-- Provided information start --

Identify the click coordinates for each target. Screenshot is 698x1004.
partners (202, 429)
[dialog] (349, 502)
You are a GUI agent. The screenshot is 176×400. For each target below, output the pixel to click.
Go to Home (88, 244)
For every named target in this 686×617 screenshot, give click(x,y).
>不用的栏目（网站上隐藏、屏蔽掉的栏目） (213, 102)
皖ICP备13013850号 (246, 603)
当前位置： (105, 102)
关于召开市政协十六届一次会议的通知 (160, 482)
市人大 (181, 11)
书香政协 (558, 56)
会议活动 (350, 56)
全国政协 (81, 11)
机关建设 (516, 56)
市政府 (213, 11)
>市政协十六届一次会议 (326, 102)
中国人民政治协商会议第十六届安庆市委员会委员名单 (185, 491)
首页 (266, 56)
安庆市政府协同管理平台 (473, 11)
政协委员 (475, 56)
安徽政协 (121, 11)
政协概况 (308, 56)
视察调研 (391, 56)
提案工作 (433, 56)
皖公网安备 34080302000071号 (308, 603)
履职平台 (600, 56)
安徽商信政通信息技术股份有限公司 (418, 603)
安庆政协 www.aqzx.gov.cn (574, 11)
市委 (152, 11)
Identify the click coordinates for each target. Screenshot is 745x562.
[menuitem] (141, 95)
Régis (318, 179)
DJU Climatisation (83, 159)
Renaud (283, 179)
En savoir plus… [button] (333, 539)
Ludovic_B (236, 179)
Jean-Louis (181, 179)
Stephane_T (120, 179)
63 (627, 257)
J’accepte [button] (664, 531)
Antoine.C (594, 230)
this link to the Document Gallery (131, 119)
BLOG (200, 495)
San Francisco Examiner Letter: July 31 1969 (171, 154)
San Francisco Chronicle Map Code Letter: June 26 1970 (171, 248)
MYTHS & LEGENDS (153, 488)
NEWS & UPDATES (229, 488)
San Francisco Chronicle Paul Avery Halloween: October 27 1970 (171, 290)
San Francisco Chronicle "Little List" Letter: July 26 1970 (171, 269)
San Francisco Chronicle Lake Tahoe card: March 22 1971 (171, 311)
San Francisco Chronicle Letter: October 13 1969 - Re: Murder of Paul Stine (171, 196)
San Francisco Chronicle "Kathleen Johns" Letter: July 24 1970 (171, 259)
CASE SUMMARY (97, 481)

-- Provided information end --

> Work required: Rewrite the listing lines from the line containing "J’accepte [button] (664, 531)" to the line containing "NEWS & UPDATES (229, 488)", and in them swap "BLOG" for "JOURNAL" while leaving everything else unchanged.

> Reply:
J’accepte [button] (664, 531)
Antoine.C (594, 230)
this link to the Document Gallery (131, 119)
JOURNAL (200, 495)
San Francisco Examiner Letter: July 31 1969 (171, 154)
San Francisco Chronicle Map Code Letter: June 26 1970 (171, 248)
MYTHS & LEGENDS (153, 488)
NEWS & UPDATES (229, 488)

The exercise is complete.